(Source data)
▼▼▼
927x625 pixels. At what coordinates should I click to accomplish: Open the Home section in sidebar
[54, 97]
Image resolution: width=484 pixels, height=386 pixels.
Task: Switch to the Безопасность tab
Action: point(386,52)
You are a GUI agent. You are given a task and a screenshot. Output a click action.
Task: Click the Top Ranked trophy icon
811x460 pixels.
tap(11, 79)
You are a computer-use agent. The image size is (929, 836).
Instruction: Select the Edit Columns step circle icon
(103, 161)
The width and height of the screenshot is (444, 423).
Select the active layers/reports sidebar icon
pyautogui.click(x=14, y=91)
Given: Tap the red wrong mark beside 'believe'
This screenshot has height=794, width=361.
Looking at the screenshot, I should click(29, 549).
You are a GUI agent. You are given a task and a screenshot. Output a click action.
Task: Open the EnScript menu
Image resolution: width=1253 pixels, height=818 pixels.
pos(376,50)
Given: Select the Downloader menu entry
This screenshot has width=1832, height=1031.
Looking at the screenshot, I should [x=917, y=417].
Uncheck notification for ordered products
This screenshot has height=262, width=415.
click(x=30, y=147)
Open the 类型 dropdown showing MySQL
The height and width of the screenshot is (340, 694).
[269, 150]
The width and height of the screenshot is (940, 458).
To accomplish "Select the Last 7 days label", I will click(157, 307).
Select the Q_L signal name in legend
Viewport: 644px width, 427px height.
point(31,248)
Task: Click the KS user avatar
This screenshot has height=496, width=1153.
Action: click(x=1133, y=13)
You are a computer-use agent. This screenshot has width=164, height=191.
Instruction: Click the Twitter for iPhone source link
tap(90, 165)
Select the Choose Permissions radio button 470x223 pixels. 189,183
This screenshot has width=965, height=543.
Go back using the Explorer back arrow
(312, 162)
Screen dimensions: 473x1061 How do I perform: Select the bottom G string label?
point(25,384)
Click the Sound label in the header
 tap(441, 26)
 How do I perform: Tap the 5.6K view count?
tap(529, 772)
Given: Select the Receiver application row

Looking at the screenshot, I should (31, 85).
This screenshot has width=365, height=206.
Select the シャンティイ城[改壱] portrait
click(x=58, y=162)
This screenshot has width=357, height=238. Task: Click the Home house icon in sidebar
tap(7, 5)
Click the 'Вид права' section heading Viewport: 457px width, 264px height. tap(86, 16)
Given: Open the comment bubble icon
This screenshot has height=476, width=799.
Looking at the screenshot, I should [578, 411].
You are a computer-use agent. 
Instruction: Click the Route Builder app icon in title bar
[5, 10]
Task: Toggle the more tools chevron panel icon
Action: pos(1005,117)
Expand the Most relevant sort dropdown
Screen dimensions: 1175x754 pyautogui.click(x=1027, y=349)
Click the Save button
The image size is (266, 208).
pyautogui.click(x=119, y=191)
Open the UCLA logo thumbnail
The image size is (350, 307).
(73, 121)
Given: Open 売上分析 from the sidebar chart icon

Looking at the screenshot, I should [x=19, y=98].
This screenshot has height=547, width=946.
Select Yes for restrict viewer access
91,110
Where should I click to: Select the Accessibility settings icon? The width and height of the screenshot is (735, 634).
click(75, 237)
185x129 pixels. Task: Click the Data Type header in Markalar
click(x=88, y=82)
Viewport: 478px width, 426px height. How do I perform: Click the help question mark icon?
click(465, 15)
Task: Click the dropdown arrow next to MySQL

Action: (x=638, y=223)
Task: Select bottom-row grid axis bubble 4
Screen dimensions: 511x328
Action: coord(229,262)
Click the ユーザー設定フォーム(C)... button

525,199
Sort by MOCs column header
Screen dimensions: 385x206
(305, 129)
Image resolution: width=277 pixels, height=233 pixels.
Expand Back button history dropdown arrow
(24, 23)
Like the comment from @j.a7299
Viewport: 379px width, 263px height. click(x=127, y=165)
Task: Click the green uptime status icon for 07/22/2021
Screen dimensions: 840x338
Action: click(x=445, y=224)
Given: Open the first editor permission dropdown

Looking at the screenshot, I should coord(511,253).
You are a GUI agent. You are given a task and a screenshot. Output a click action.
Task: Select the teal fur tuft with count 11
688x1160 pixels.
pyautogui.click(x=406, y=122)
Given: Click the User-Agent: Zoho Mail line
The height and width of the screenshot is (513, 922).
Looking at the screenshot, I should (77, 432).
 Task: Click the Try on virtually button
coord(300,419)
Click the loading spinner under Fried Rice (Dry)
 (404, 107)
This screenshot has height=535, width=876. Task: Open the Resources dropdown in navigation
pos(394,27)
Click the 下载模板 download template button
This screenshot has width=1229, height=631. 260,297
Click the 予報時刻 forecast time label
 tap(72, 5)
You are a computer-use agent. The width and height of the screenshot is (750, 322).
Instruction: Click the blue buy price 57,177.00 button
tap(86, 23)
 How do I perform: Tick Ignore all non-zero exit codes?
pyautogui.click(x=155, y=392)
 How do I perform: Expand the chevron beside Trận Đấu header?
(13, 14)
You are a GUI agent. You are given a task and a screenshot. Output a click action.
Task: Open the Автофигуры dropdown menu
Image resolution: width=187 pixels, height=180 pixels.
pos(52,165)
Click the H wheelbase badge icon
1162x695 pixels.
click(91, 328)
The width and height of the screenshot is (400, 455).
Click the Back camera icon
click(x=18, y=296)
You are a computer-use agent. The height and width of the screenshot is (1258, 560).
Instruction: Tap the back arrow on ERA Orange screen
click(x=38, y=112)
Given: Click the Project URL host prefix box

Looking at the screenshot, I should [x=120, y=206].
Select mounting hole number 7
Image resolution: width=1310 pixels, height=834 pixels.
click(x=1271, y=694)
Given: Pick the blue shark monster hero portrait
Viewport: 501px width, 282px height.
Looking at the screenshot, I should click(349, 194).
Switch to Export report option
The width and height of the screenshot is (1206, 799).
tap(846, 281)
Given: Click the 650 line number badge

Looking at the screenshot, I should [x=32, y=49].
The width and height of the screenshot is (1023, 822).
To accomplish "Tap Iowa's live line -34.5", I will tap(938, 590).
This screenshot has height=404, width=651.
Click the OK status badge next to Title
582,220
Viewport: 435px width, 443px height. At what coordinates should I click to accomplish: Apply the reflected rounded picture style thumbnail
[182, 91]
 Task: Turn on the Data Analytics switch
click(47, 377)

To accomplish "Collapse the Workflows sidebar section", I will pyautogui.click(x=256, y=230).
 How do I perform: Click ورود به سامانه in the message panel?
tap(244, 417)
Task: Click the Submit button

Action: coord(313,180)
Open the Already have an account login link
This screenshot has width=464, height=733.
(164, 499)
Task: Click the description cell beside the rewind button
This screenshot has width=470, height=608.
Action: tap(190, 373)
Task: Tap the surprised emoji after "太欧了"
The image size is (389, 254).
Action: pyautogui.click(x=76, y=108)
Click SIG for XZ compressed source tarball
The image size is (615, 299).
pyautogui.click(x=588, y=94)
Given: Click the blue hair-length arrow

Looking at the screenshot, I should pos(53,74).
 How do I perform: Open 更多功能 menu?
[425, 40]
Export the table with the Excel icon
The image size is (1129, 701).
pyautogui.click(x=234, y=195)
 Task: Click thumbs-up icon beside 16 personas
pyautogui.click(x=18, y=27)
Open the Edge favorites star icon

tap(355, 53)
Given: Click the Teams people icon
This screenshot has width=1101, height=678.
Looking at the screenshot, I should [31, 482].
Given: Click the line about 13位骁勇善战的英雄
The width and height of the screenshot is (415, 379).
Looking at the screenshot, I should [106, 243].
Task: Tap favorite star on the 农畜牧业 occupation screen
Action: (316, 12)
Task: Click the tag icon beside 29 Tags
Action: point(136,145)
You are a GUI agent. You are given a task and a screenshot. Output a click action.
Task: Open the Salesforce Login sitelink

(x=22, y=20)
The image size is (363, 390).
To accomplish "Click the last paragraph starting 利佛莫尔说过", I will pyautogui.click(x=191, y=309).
▲▲▲
### OBJECTIVE
Retype everything from the start of the rows down to the line containing "point(31,248)", both ends included, keeping every character as it appears.

### EXERCISE OUTPUT
927x625 pixels. At what coordinates should I click to accomplish: Open the Home section in sidebar
[54, 97]
Image resolution: width=484 pixels, height=386 pixels.
Task: Switch to the Безопасность tab
Action: point(386,52)
You are a GUI agent. You are given a task and a screenshot. Output a click action.
Task: Click the Top Ranked trophy icon
811x460 pixels.
tap(11, 79)
You are a computer-use agent. The image size is (929, 836).
Instruction: Select the Edit Columns step circle icon
(103, 161)
The width and height of the screenshot is (444, 423).
Select the active layers/reports sidebar icon
pyautogui.click(x=14, y=91)
Given: Tap the red wrong mark beside 'believe'
This screenshot has height=794, width=361.
Looking at the screenshot, I should click(29, 549).
You are a GUI agent. You are given a task and a screenshot. Output a click action.
Task: Open the EnScript menu
Image resolution: width=1253 pixels, height=818 pixels.
pos(376,50)
Given: Select the Downloader menu entry
This screenshot has width=1832, height=1031.
Looking at the screenshot, I should [x=917, y=417].
Uncheck notification for ordered products
This screenshot has height=262, width=415.
click(x=30, y=147)
Open the 类型 dropdown showing MySQL
The height and width of the screenshot is (340, 694).
[269, 150]
The width and height of the screenshot is (940, 458).
To accomplish "Select the Last 7 days label", I will click(157, 307).
Select the Q_L signal name in legend
Viewport: 644px width, 427px height.
point(31,248)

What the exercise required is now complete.